All written notices to be served on or given to the client shall be sent or delivered to the client’s principal place of business and shall be treated as having been given upon receipt.

13. Loss or Damage of Materials

The Company will take all reasonable steps to ensure the protection from loss, damage or destruction of the services or materials it supplies to the Client (or which may be received from the Client).

14. Usage of the Services or Materials

The Client shall bear responsibility for ensuring that all materials and services do not contravene any regulations, trade customs and practices or other laws. The Company bears no liability for any omissions or faults in these respects.

15. Confidentiality

Both parties shall maintain strict confidence and shall not disclose to any third party any information or material relating to the other or the other’s business which comes into that party’s possession and shall not use such information and material.
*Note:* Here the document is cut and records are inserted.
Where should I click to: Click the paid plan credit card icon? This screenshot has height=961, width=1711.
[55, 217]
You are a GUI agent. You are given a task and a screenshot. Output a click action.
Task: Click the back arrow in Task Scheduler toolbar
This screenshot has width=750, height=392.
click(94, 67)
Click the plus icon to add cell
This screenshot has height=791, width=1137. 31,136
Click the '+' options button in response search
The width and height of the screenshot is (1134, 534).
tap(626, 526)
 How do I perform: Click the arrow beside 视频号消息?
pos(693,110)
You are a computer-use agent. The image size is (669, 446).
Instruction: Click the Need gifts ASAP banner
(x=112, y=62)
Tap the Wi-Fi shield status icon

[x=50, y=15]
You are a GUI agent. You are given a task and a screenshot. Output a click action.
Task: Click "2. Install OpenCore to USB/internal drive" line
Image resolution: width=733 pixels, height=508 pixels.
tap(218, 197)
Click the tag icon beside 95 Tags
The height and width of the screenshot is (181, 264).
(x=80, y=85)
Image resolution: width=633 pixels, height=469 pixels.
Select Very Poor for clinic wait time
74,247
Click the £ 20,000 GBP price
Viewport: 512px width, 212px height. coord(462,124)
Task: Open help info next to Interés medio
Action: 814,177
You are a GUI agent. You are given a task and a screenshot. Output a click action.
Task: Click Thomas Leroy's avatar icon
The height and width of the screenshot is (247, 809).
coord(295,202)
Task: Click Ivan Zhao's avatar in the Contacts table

16. Employment of Personnel

Subject to the prior written consent of the Company the Client shall not induce to employ, whether as an employee, agent, partner or consultant, any employee of the Company directly associated with delivery of the Goods.

17. Warranty

17.1 The Company warrants that it has the right to provide the Goods but otherwise the Goods are provided on an “as-is” basis without warranty of any kind, express or implied, oral or written including, without limitation, the implied conditions of merchantable quality, fitness for purpose and description, all of which are specifically and unreservedly excluded. In particular, but without limitation, no warranty is given that the Goods are suitable for the purposes intended by the Client.

17.2 The Company warrants that the Goods will be supplied using reasonable care and skill.

18. Limitation of Liability

18.1 The Company shall not be liable for any claim arising out of the performance, non- performance, delay in delivery of or defect in the Goods nor for any special, indirect, economic or consequential loss or damage howsoever arising or howsoever caused (including loss of profit or loss of revenue) whether from negligence or otherwise in connection with the supply, functioning or use of the Goods. Any liability of the Company shall in any event be limited to the fees paid by the Client in the year in which the event of default arises.

18.2 Nothing herein shall limit either party’s liability for death or personal injury arising from the proven negligence by itself or its employees or agents.

18.3 The Client shall fully indemnify the Company against any liability to third parties arising out of the Client’s use of the Goods.

19. Force Majeure

The Company will not be liable to the Client for any loss or damage suffered by the Client as a direct result of the Company or its sub-contractors being unable to perform the Contract in the way agreed by reason of cause beyond its control including Act of God, accident, war, riot, lockout, strike, flood, fire, power failure, breakdown of plant or machinery, delay in transit, postal delay, or any other unexpected or exceptional cause or circumstance.

20. Governing Law

These Terms of Trading shall be subject to and construed in accordance with the laws of England and the parties hereby submit to the exclusive jurisdiction of the English courts.